We went out of the flat, crossing the street to where a lonely auto-rickshaw sputtered in the darkness, right in front of the State Bank of Mysore. The driver, who stepped out, hadn’t come alone. There were two other men with him. The driver and one of the other men were still wearing their khaki uniforms. They also had red tilaks on their foreheads, which declared that they were Hindus, and that they belonged to the Karnataka Rakshana Vedike or Karnataka Protection Society, an organization that was Hindu and nativist in its politics, modelling itself on the fascist Shiv Sena organization in Bombay and equa
lly ill disposed towards those they considered outsiders in Bangalore.

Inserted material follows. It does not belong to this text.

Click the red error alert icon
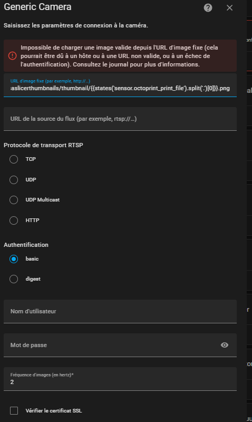Screen dimensions: 252x422 pos(12,56)
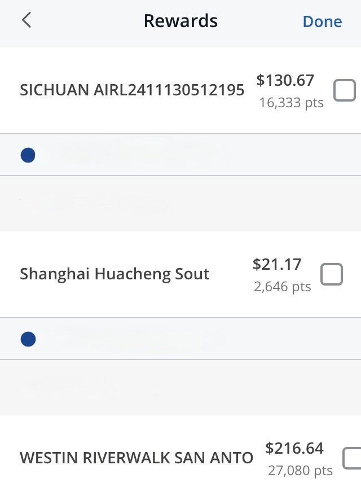Click the blue dot below the Sichuan transaction
The image size is (361, 500).
pyautogui.click(x=28, y=155)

The driver who had found the iPhone stayed quiet. It was the third man, the one not in a uniform, who did the talking. He was in his early twenties. His face projected the hardness of a street tough and the tiredness of a man who lives by physical labour. His grey T-shirt and pants were smeared with grease, as if he had come straight from work on fixing an auto-rickshaw, and that seemed to give him a sort of moral superiority over us, especially over Akshay, who kept pleading that he was poor and incapable of coming up with such a large sum, but who looked much too plump and well-off for this plea to carry much force.

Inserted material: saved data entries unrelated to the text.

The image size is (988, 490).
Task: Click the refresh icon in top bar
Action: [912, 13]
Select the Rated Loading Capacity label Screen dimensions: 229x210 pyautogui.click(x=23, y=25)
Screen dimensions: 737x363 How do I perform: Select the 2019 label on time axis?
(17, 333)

The three men listened silently, staring at us with contempt from behind their thick moustaches. I asked them to bring down their asking price a couple of times, and they finally said they would take 4,000 rupees, a 20 per cent discount. Akshay kept bargaining, but they wouldn’t budge, and he eventually went into the State Bank of Mysore to get cash from the ATM. The rest of us loitered around, not talking, as if we had all taken a liking to this one unremarkable spot in Benson Town, as if we were just hanging around rather than taking part in a process that was either extortion or redistribution of wealth, or possibly both.

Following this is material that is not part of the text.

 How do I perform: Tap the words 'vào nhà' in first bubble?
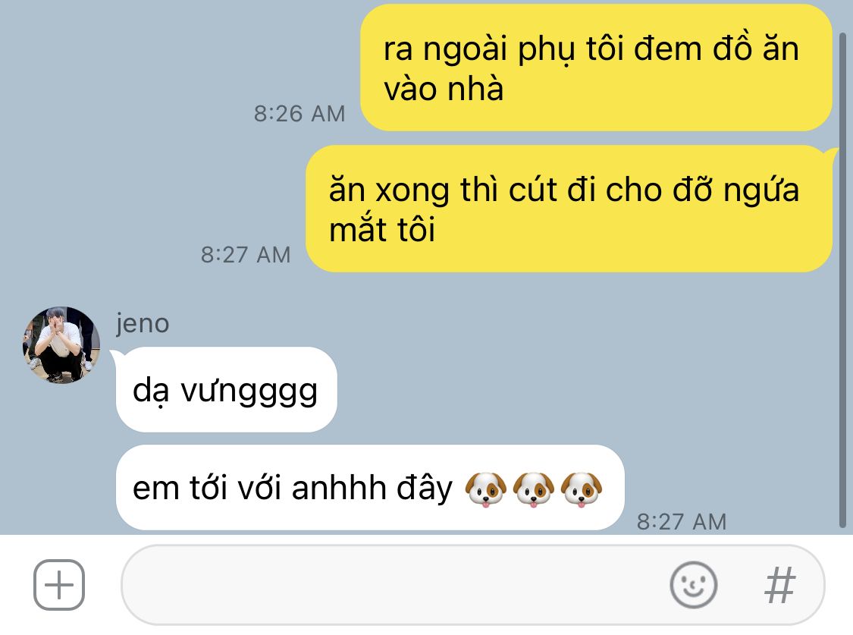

The men looked utterly confident as they stood around their auto-rickshaw, displaying no worry that a police van might come by. I thought I would take the number of the auto-rickshaw when they left. Then, if Akshay wanted to, the Indian Express could make a fuss to the police. If enough pressure was put on the police, they would find the men. Akshay came back and made one last bargaining effort, which failed. Finally, he handed over 4,000 rupees and received his iPhone. The auto started an uproar and made a sharp, squealing U-turn. Akshay and I waited for the licence plate to be visible and glimpsed it as the auto began to speed away. The law in Bangalore was that licence numbers had to be in English as well as in Kannada, but these men hadn’t bothered with the law. We looked stupidly at the squiggles on the licence plate, at the Kannada numbers neither of us could read, and we kept staring until all that was visible was a red tail light blinking in the distance. A few days later, Akshay lost his iPhone again. This time, when he called the number, no one answered.